▶ **FRAGMENTO DE ORIGEN**
--------------------

Cuando Martín Lutero llegó a Roma, la ciudad de las siete colinas, cayó de rodillas, emocionado. Luego, levantando las manos hacia el cielo, exclamó: “Salve, Roma santa”. Quien luego se convertiría en el gran reformador hizo esto porque se prometía indulgencia a todo aquel que subiese de rodillas la “escalera de Pilato”. La tradición decía que era la misma que había pisado nuestro Salvador al bajar del tribunal romano, y que había sido llevada de Jerusalén a Roma de un modo milagroso. Sin embargo, mientras Lutero estaba subiendo devotamente aquellas gradas, recordó las palabras escritas por Pablo en Romanos 1:17: “El justo vivirá por la fe”. La frase repercutió como un trueno en su corazón.

--------------------

▶ **INFORMACIÓN MOSTRADA**
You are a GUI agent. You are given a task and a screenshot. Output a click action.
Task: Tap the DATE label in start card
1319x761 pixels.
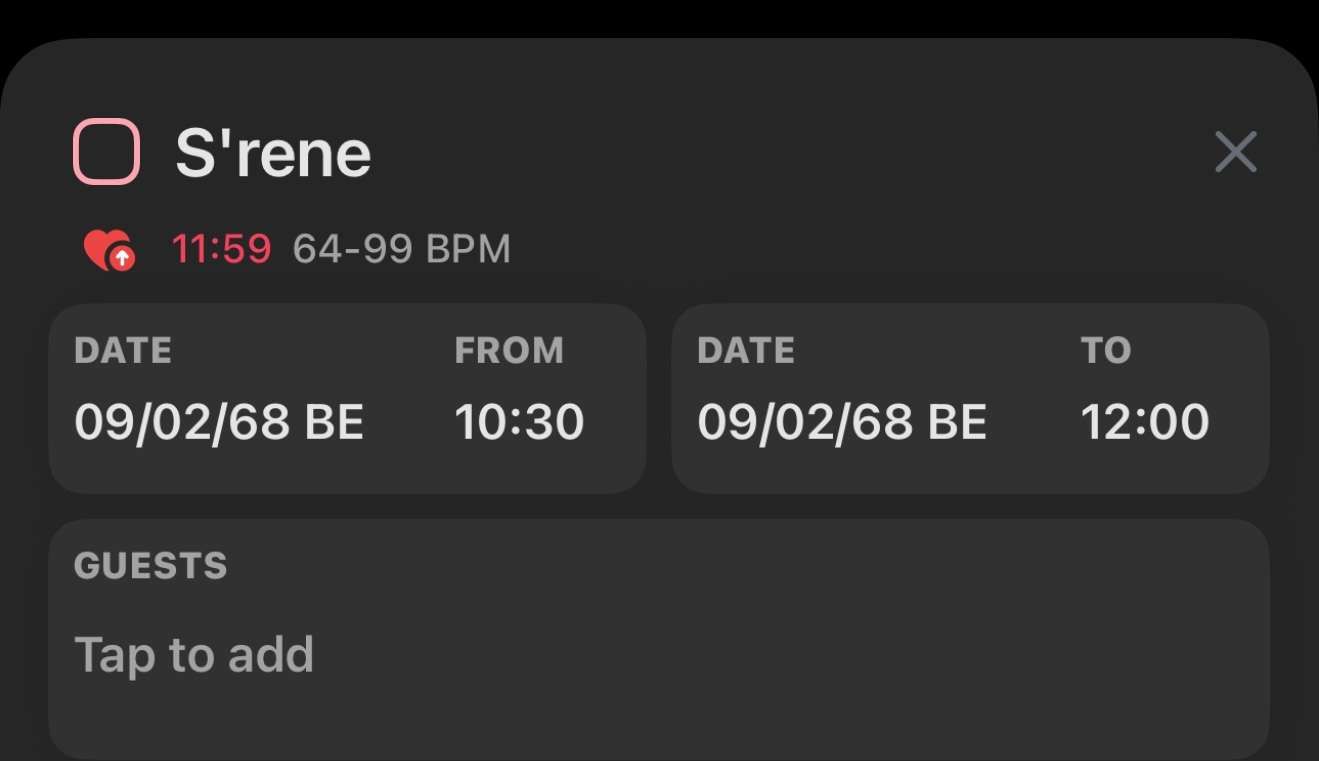click(123, 350)

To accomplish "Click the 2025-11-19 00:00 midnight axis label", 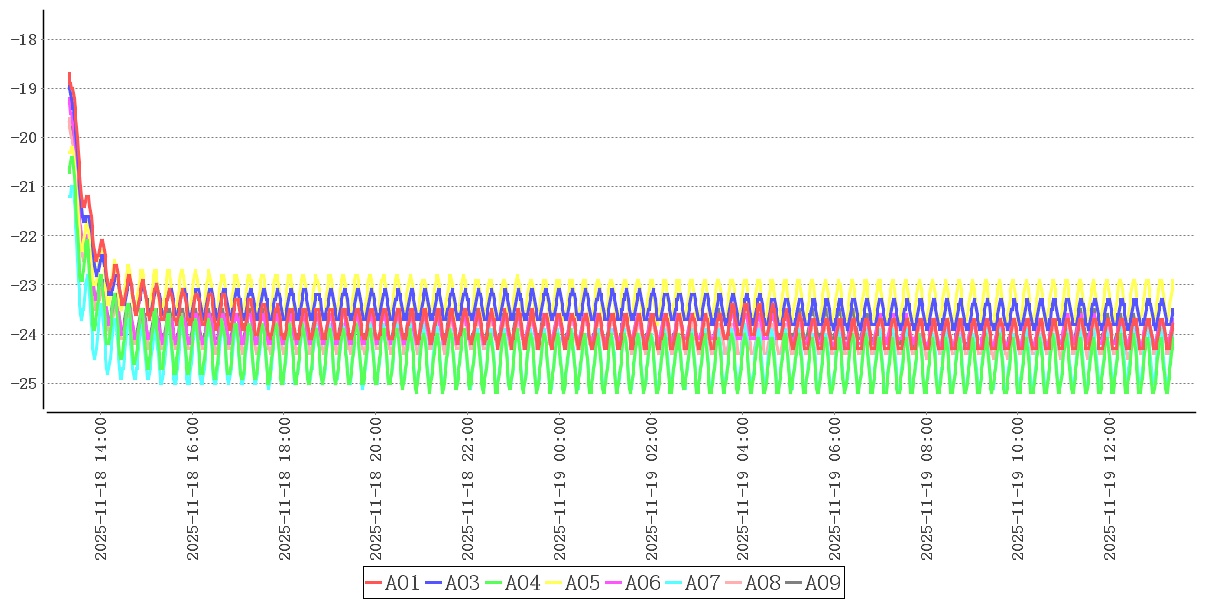I will (x=560, y=490).
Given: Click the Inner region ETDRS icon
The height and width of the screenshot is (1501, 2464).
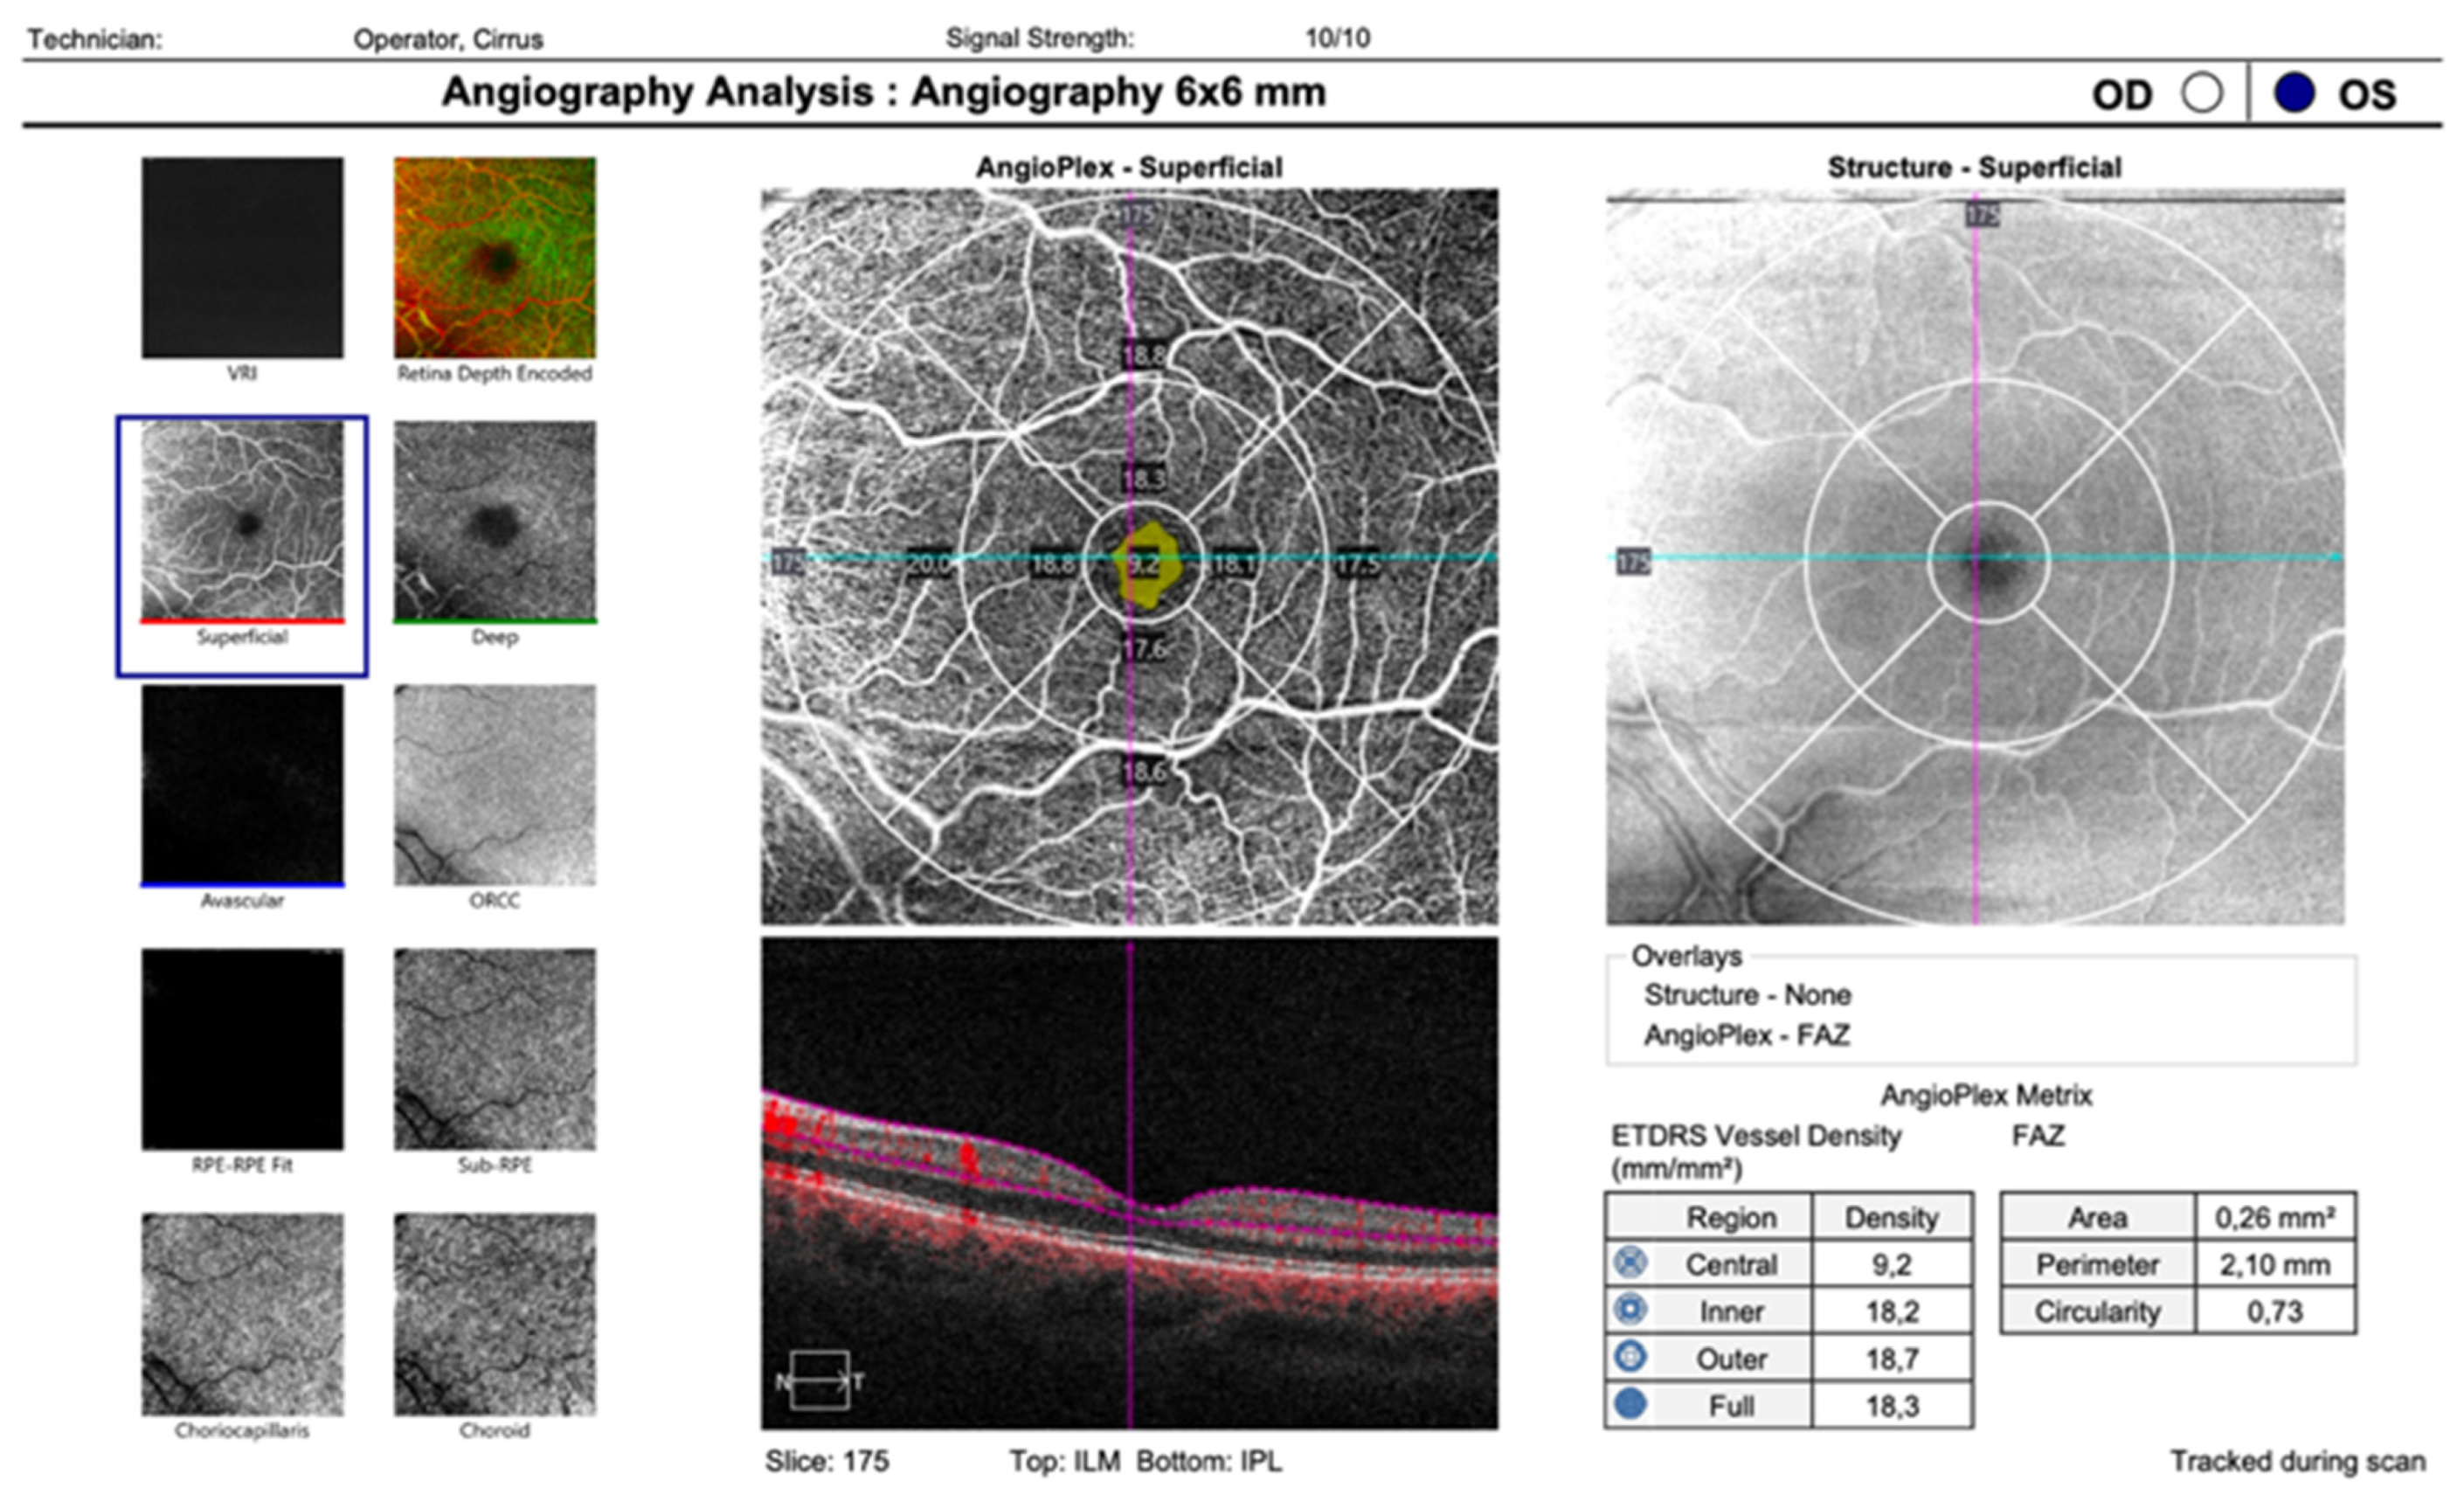Looking at the screenshot, I should pos(1630,1309).
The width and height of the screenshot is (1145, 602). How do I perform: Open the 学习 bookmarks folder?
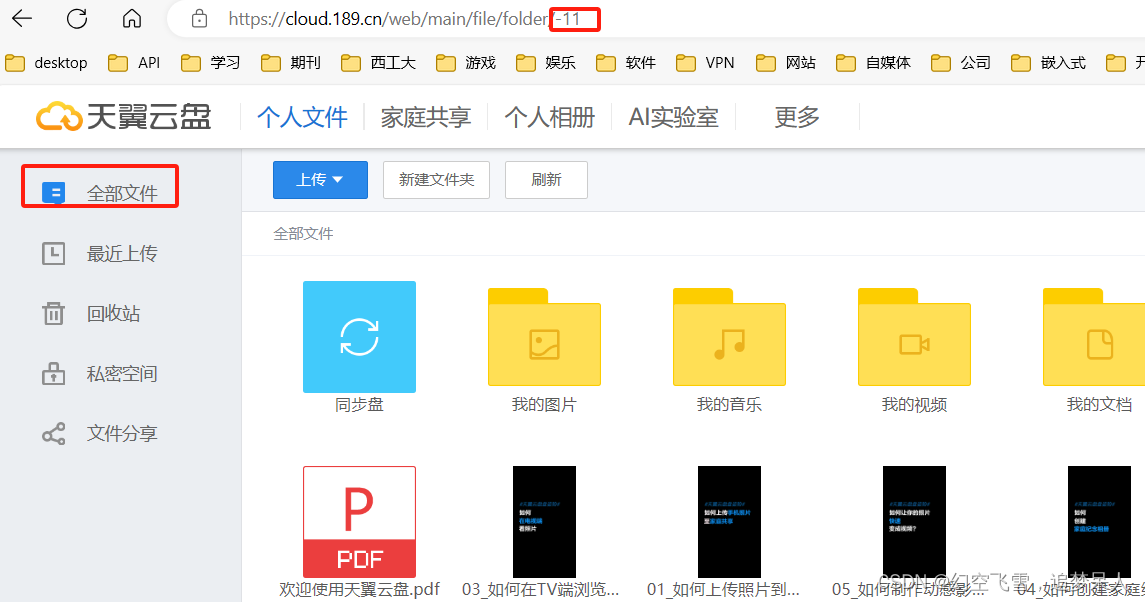[x=210, y=62]
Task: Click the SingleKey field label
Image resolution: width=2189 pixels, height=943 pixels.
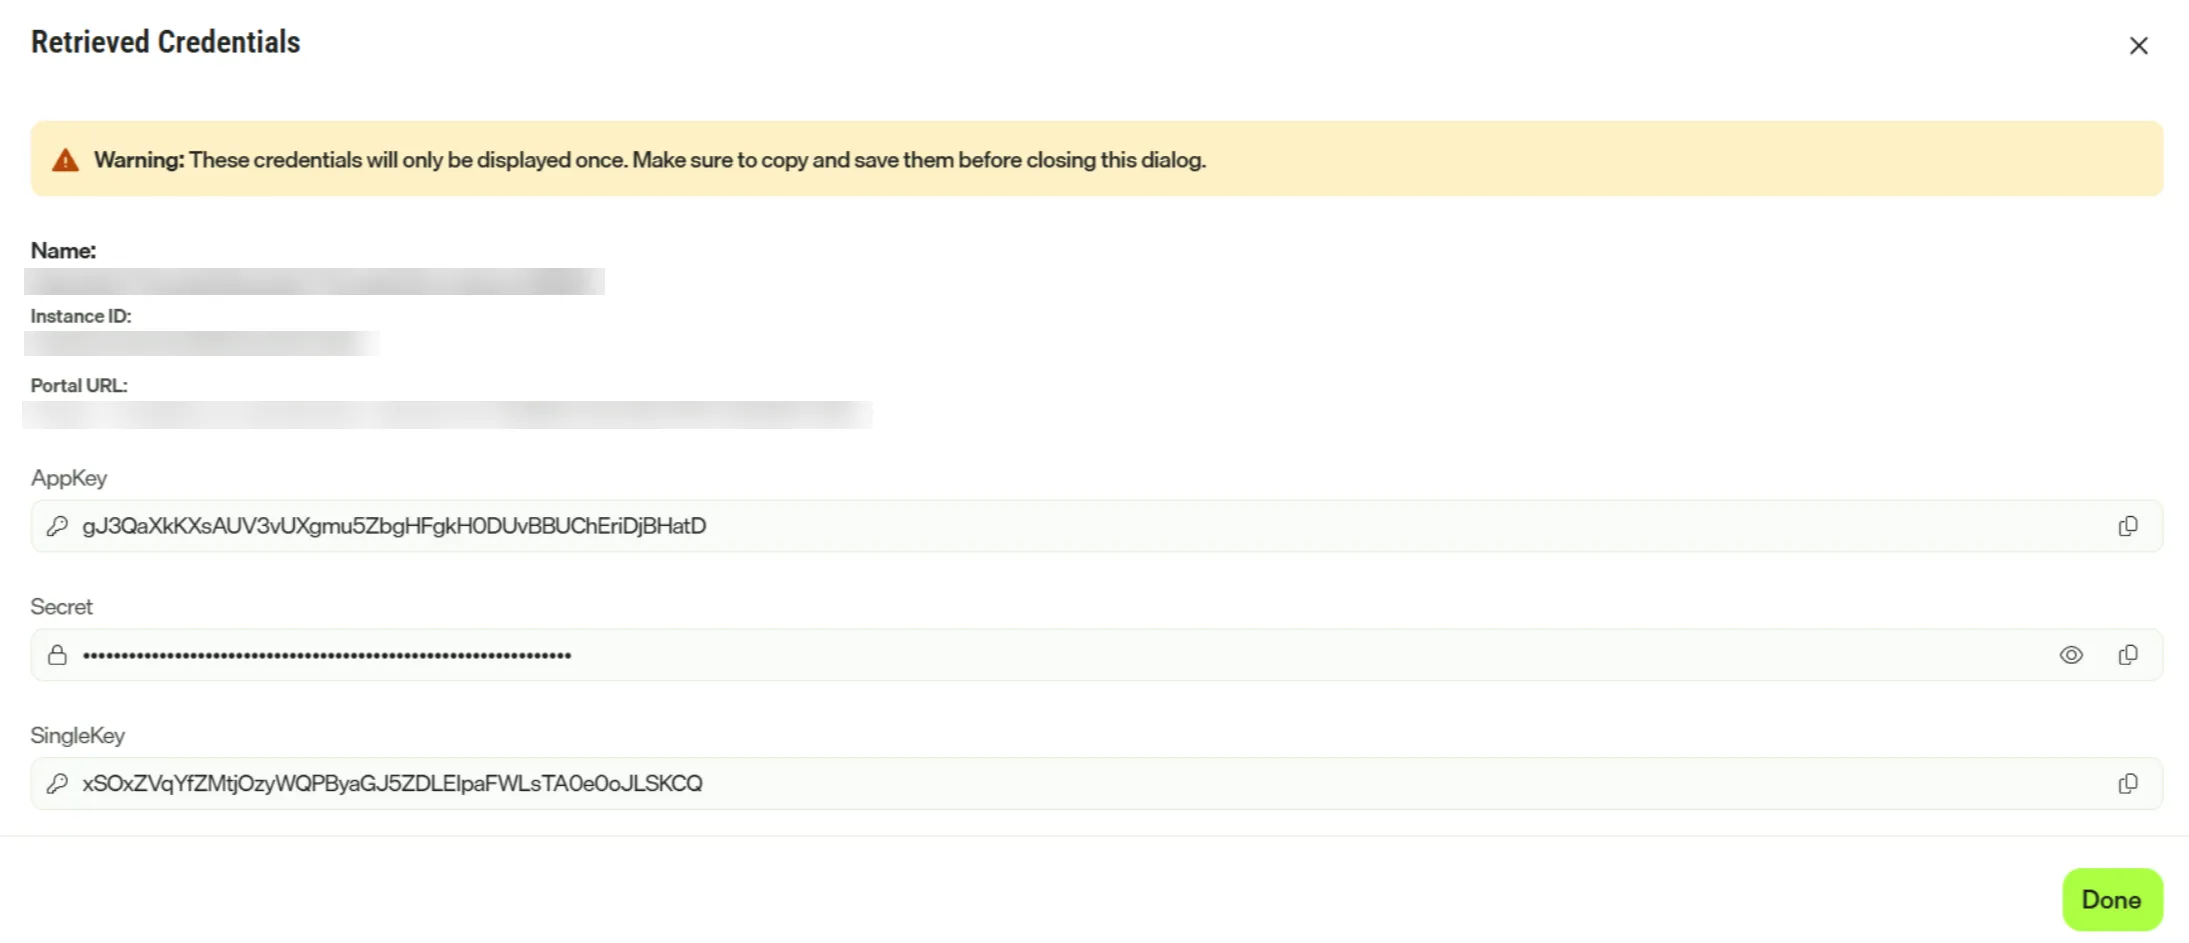Action: coord(78,736)
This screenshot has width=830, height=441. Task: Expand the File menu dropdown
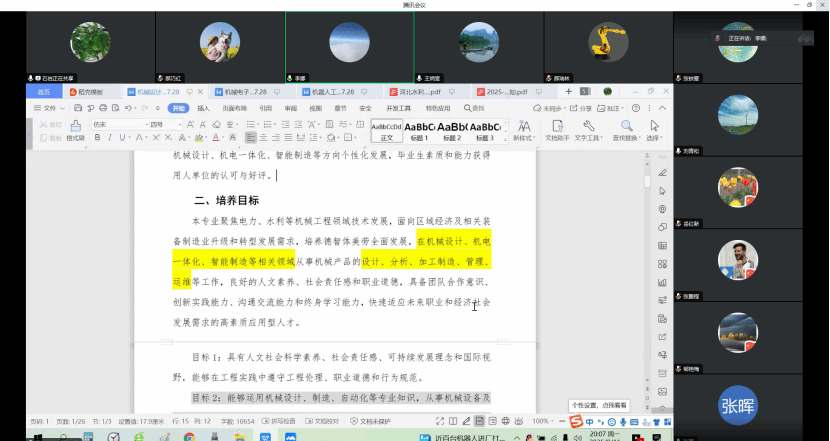coord(50,108)
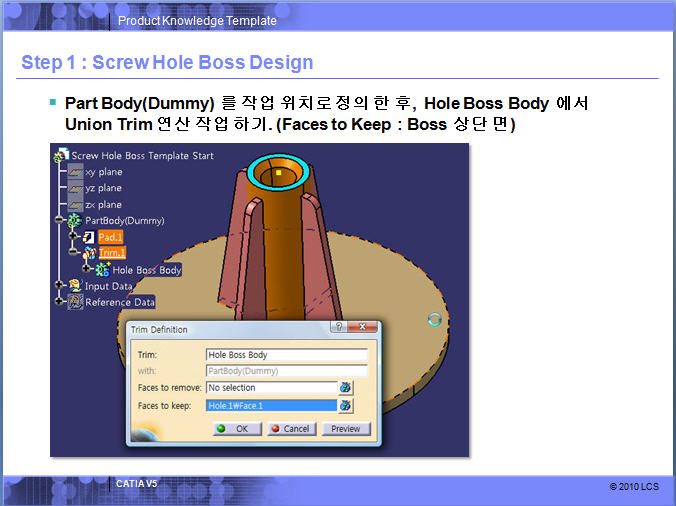
Task: Click the Reference Data node icon
Action: tap(74, 301)
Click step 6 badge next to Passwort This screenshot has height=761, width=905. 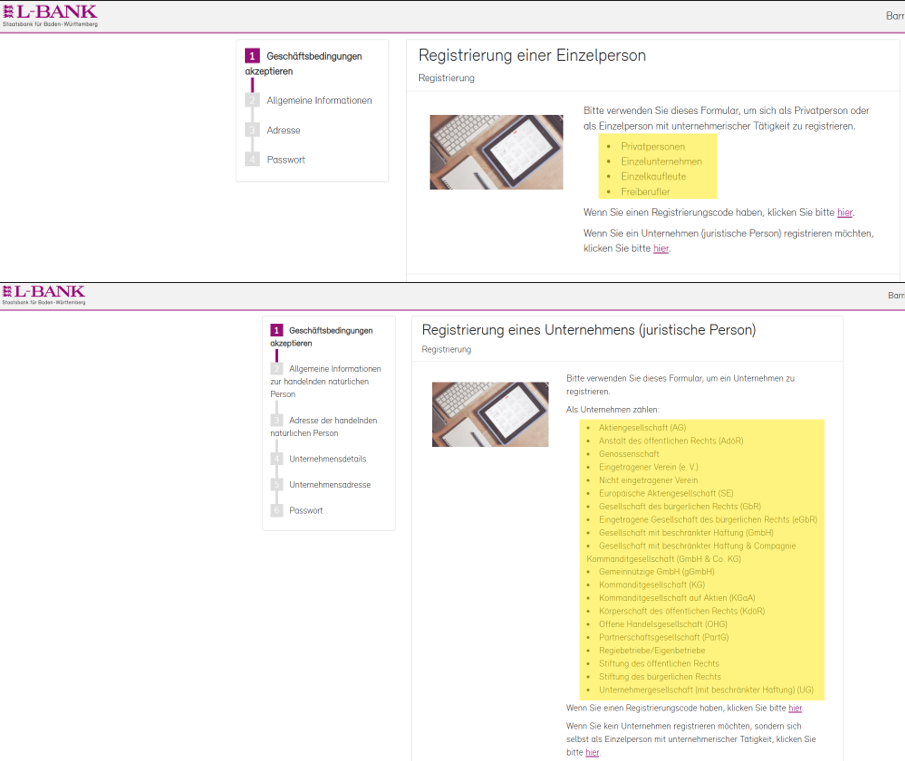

--------------------

▶ **INSTRUCCIONES**
[1] Según el fragmento sobre Lutero en Roma, ¿por qué subió Lutero de rodillas la "escalera de Pilato"? Responda en una a tres oraciones.
[2] Conteste brevemente, a partir del fragmento sobre Lutero en Roma:
(a) ¿Qué exclamó Lutero al levantar las manos hacia el cielo?
(b) Según la tradición, ¿de qué modo había sido llevada la escalera de Jerusalén a Roma?
(c) ¿Qué pasaje bíblico recordó Lutero mientras subía las gradas?
[3] Prosiga el fragmento sobre Lutero en Roma a partir de su última oración.
Los registros no tienen relación alguna con el fragmento sobre Lutero en Roma.

▶ **RESPUESTAS**
[1] Lo hizo porque se prometía indulgencia a todo aquel que subiese de rodillas esa escalera. La tradición sostenía que era la misma que el Salvador había pisado al bajar del tribunal romano.

[2]
(a) "Salve, Roma santa".
(b) De un modo milagroso.
(c) Romanos 1:17: "El justo vivirá por la fe".

[3]
Rápidamente se puso de pie sintiendo vergüenza. Desde entonces, vio con más claridad el engaño de confiar en las obras y los méritos humanos para la salvación y cuán indispensable es ejercer fe constante en los méritos de Cristo. Lutero se avergonzó porque habían desvirtuado totalmente el evangelio.

Por otro lado, Pablo dice que no se avergüenza del evangelio. Muchos judíos creían que Pablo era un traidor. Lo consideraban la escoria del mundo y el desecho de todos. Su predicación sobre la Cruz era una locura para griegos y piedra de tropiezo para judíos. Pero, para Pablo, que había experimentado las buenas nuevas en su propia vida perdonada y transformada, este evangelio era motivo de gloria.

¿Qué implica la vergüenza? Es un sentimiento de pérdida de dignidad causado por una falta cometida o por una humillación o insulto recibidos. Es un sentimiento de incomodidad producido por el temor a hacer el ridículo, es un sentimiento paralizante de la acción.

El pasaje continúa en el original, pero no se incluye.